Useful For Suggests clinical disorders or settings where the test may be helpful

Assisting in the diagnosis of beta-thalassemia

 

Quantitating the percent of hemoglobin F (Hb F) present

 

Assisting in the diagnosis of disorders with elevated levels of Hb F

Clinical Information Discusses physiology, pathophysiology, and general clinical aspects, as they relate to a laboratory test

Hemoglobin F (Hb F), composed of 2 alpha and 2 gamma globin chains, is the normal hemoglobin of the fetus and newborn. Normally in the second trimester, gamma chain production (and Hgb F levels) decrease and beta chain production increases, resulting in increasing levels of hemoglobin A (Hb A), the major normal adult hemoglobin (2 alpha and 2 beta globin chains). Hemoglobin A2 (Hb A2) (2 alpha and 2 delta globin chains) also comprises a small amount (<3.3%) of hemoglobin normally found in adults. Hb A2 values at birth are <1%.

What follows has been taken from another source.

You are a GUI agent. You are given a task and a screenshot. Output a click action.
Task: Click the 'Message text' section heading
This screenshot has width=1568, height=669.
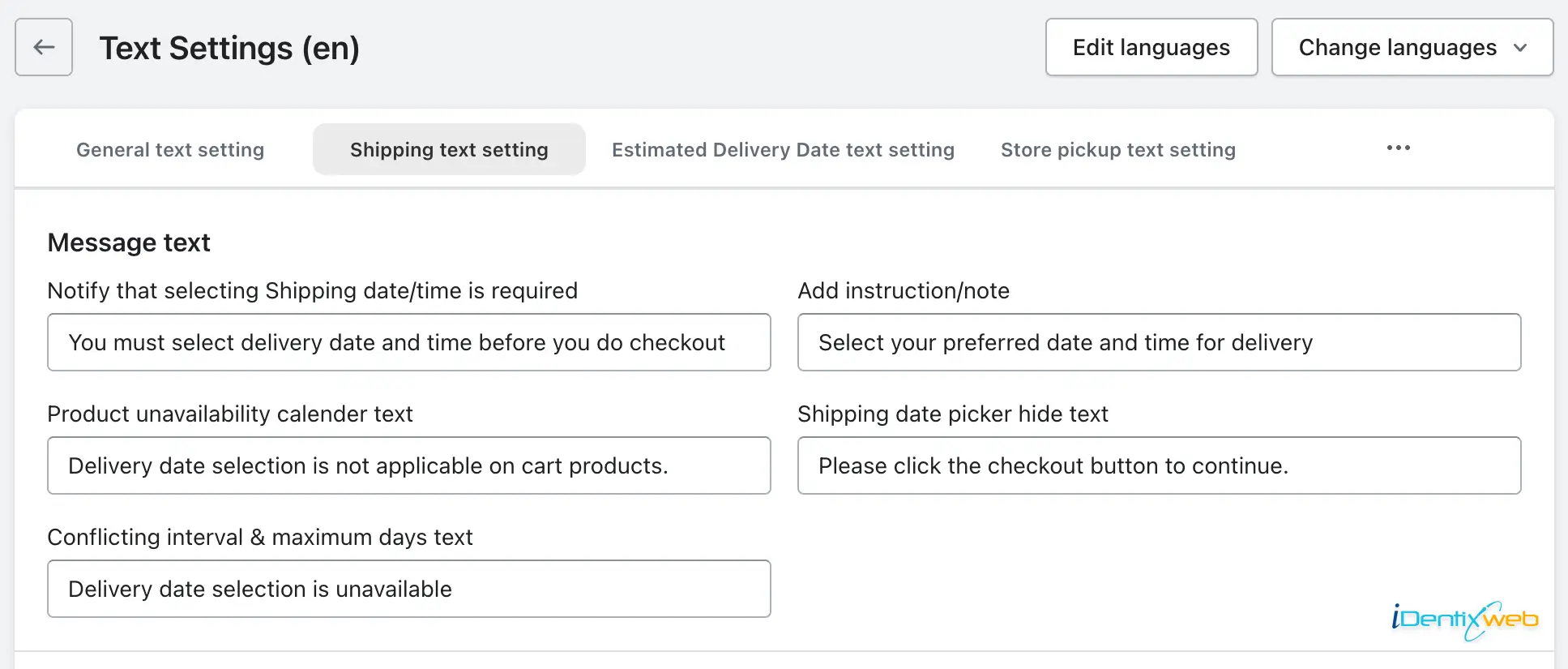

Reference Values Describes reference intervals and additional information for interpretation of test results. May include intervals based on age and sex when appropriate. Intervals are Mayo-derived, unless otherwise designated. If an interpretive report is provided, the reference value field will state this.

HEMOGLOBIN A2

1-30 days: 0.0-2.1%

1-2 months: 0.0-2.6%

3-5 months: 1.3-3.1%

> or =6 months: 2.0-3.3%

 

HEMOGLOBIN F

1-30 days: 22.8-92.0%

1-2 months: 7.6-89.8%

3-5 months: 1.6-42.2%

6-8 months: 0.0-16.7%

9-12 months: 0.0-10.5%

13-17 months: 0.0-7.9%

18-23 months: 0.0-6.3%

> or =24 months: 0.0-0.9%

Interpretation Provides information to assist in interpretation of the test results

Hemoglobin A2 (Hb A2) values of 3.5% to 9% are found in beta-thalassemia trait.

 

In beta-thalassemia major, hemoglobin F (Hb F) may be 30% to 90% or even more of the total hemoglobin.

 

Hb F concentration is usually between 5% to 15% of the total hemoglobin in delta/beta-type thalassemia trait (F-thalassemia).

 

Higher concentrations of Hg F occur in hemoglobin S (Hb S)/beta zero-thalassemia, in patients who are doubly heterozygous for the Hgb S gene, and in patients who have a gene for hereditary persistence of fetal hemoglobin (HPFH). These disorders may be differentiated by family studies or by flow cytometry studies for Hgb F (HPFH / Hemoglobin F, Red Cell Distribution, Blood), which reveals uniform intraerythrocytic distribution of Hgb F in HPFH and nonuniform distribution in Hgb S/beta thalassemia.

 

The electrophoretic finding of small quantities of Hb A in a patient who has mostly Hgb S and a moderate increase in Hb F is strong evidence of Hgb S/beta thalassemia (if the patient has not had a transfusion).

 

Hb F values greater than normal (2%) may be seen in chronic anemias, beta-thalassemia, and HPFH

Cautions Discusses conditions that may cause diagnostic confusion, including improper specimen collection and handling, inappropriate test selection, and interfering substances

Hemoglobin F (Hb F) is elevated in newborns, reaching adult levels by 12 months.

 

Hb F is commonly increased to as much as 5% to 10% in normal pregnancy.

 

Slight elevation in hemoglobin A2 may also occur in hyperthyroidism or when there is deficiency of vitamin B12 or folate.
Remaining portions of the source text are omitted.